Kostopoulos, D, et.al. Studied the effect of ischemic pressure and passive stretch on trapezius muscle trP. The results showed that ischemic pressure was more significant than passive stretch and when these two techniques were combined there were more significant results for pot treatment reading (2.45) in VAS. Cesar fernandaz et.al in 2005 conduct a systemic review about effect of ischemic pressure (IP) on trigger point along with other techniques like modalities, exercise and stretching. They concluded that combining IP with other techniques give better results. An article in that review showed the post treatment mean of pain was 2.46 when combining IP with Hot pack, TENS and active ROM. In current study IP was combined with hot pack, TENS and stretching. By comparing the mean of post treatment pain score with current study (1.2) there was more improvement in pain as compare to previous studies 24,25.
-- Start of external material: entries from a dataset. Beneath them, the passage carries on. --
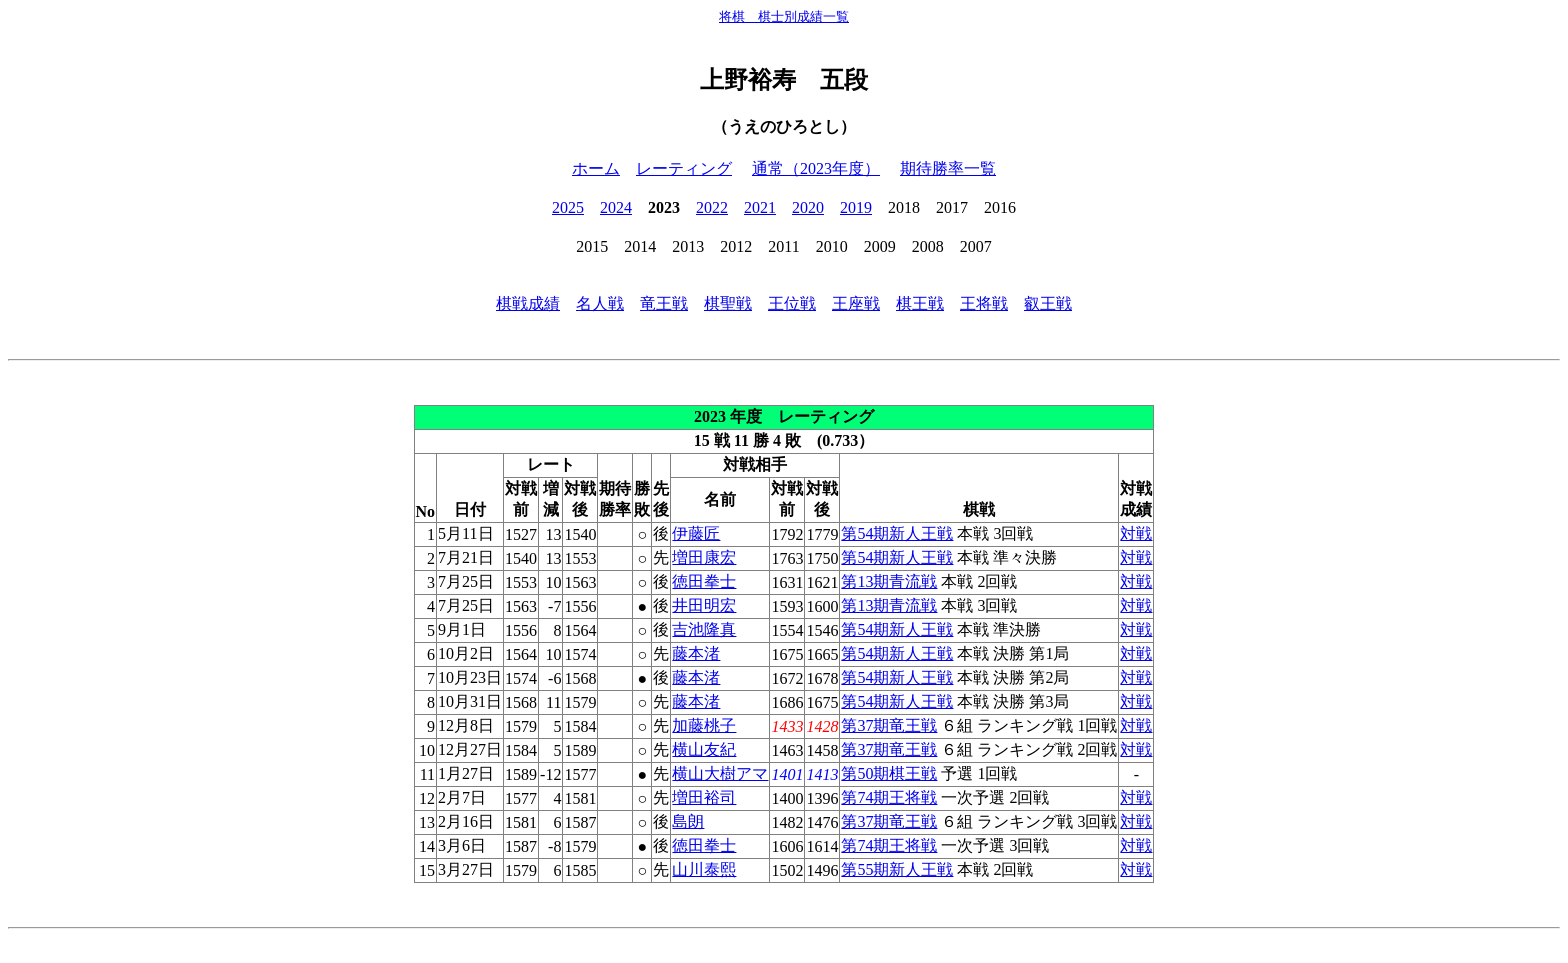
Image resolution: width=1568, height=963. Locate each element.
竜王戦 (664, 303)
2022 (712, 207)
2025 (568, 207)
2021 (760, 207)
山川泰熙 (704, 869)
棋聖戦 (728, 303)
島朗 (688, 821)
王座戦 (856, 303)
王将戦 (984, 303)
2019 (856, 207)
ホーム (596, 168)
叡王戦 (1048, 303)
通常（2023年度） (816, 168)
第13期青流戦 (889, 581)
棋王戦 (920, 303)
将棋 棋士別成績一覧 (784, 16)
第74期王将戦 (889, 797)
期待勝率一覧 (948, 168)
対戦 (1136, 533)
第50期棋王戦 (889, 773)
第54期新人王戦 (897, 533)
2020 (808, 207)
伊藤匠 (696, 533)
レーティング (684, 168)
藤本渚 (696, 653)
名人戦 (600, 303)
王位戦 (792, 303)
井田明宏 (704, 605)
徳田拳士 (704, 581)
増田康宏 (704, 557)
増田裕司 (704, 797)
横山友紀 (704, 749)
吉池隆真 (704, 629)
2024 (616, 207)
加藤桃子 (704, 725)
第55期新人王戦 (897, 869)
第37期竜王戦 (889, 725)
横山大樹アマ (720, 773)
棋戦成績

Rickards, L.D. in 2006 conducted a systemic review of non-invasive treatment effects on myofascial trigger points (mTrP). He concluded that TENS was also effective for mTrP. He also concluded that ischemic pressure and traditional thigh massage are equally significant. Results showed that Ischemic pressure and sustained stretch gives better results than active ROM exercises 26.
Ischemic pressure had effect on myofascial trigger points. When reciprocal inhibition added with ischemic pressure there will be significant improvement in pain and range of motion for myofascial trigger point in low back pain.
I am very thankful to my supervisor Abdul Ghafoor Sajjad. The cooperation of Riphah Rehabilitation department in Pakistan Railway General Hospital Rawalpindi to allow me for data collection.